* [Your instructions]: Decide whether each statement below agrees with the weekend newsletter, answering yes or no and quoting the words from the newsletter that settle it: (a) The Robertsons abandoned ship in 1972. (b) Robin Williams was aboard from the start of the voyage. (c) The family was lost at sea for 38 days.

Top of the weekend to you all. A gentle reminder to my fellow Australians that there is a time and place for the “Oi! Oi! Oi!” chant and that was Sydney almost a quarter of a century ago.
With that Olympics-related PSA out of the way, go the Boomers, go the Tillies – and rest assured that from here this newsletter is a sport-free zone. Kind of.
1. ‘We pledged not to eat each other’
When Dougal Robertson sold the farm to sail his family around the world, he wanted to teach his four children about life. Mission accomplished: their ship was attacked by orcas, forcing its six passengers on to a raft where they barely survived on rations, turtle meat and by sucking the eyeballs out of fish once their tinned water ran out.
Dougal’s son Douglas, who was 18 when the Robertsons abandoned ship in 1972, recalls the 38 days lost at sea, the joy of the rescue, and how the family members coped in the aftermath.
The honorary Robertson: Robin Williams – a financial analyst, not the other one – joined the voyage 12 months in. The deal was he would teach the children English and maths to pay his way, but Douglas says his role became even more vital. “When you’re on a raft in the Pacific it’s fantastic to have someone who can just talk. To hear that human noise. He kept everybody’s morale up with his chirpy chitchat.”

* [Given material]:

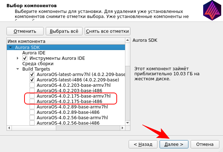
Task: Click the Выбрать всё button
Action: coord(64,31)
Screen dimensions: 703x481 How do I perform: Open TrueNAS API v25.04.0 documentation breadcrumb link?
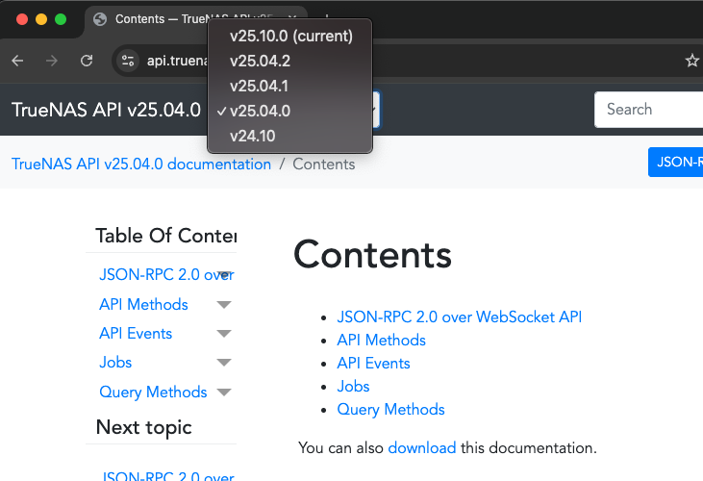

* [Solved problem]:
(a) Yes: "when the Robertsons abandoned ship in 1972"
(b) No: "joined the voyage 12 months in"
(c) Yes: "the 38 days lost at sea"